ASSIGNMENT: Leaving out any pictures, print the entries that follow exactly as they stand.

[Saved data entries]
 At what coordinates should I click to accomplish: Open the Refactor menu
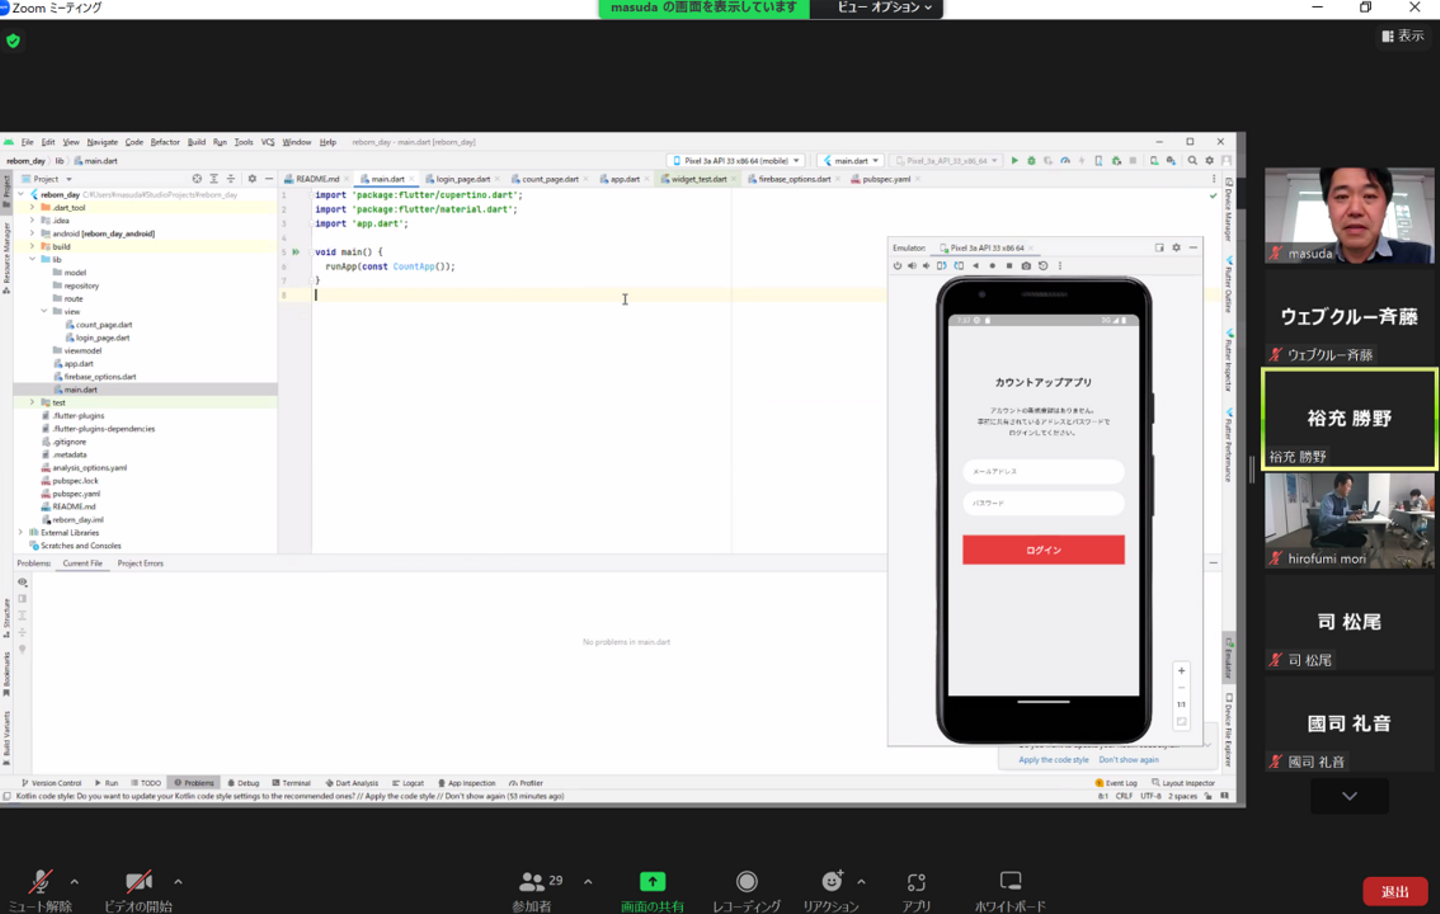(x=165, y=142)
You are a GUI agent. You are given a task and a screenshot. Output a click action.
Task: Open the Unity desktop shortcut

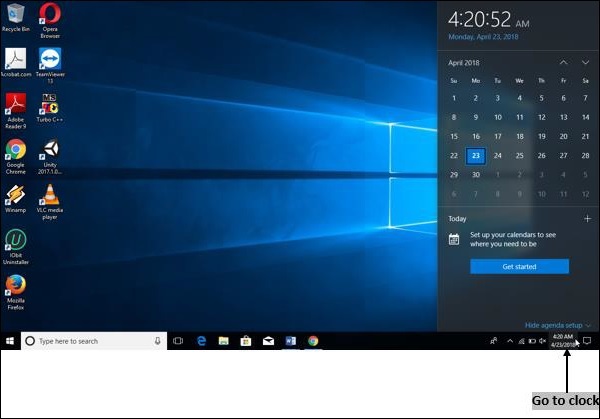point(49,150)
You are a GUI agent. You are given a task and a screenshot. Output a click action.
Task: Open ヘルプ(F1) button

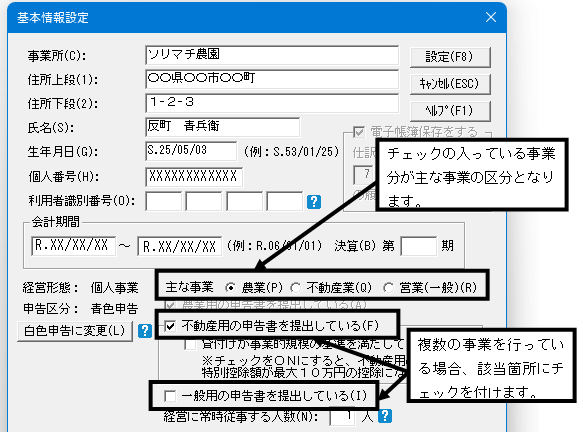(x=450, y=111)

TASK ANSWER:
 At what coordinates should I click to accomplish: Open the Refactor menu
(x=165, y=142)
You are a GUI agent. You are given a task and a screenshot. Output a click action.
Task: Open the Unity desktop shortcut

point(49,150)
You are a GUI agent. You are given a task and a screenshot. Output a click action.
Task: Open ヘルプ(F1) button

(x=450, y=111)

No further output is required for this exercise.